Stored data entries
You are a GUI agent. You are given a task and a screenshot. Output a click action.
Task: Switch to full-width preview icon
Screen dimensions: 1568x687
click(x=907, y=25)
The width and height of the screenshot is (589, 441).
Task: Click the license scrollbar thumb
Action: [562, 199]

## Aim of the task
Quote the records above from their first line through the line containing "Task: Switch to full-width preview icon", both ends included.

## Problem solution
You are a GUI agent. You are given a task and a screenshot. Output a click action.
Task: Switch to full-width preview icon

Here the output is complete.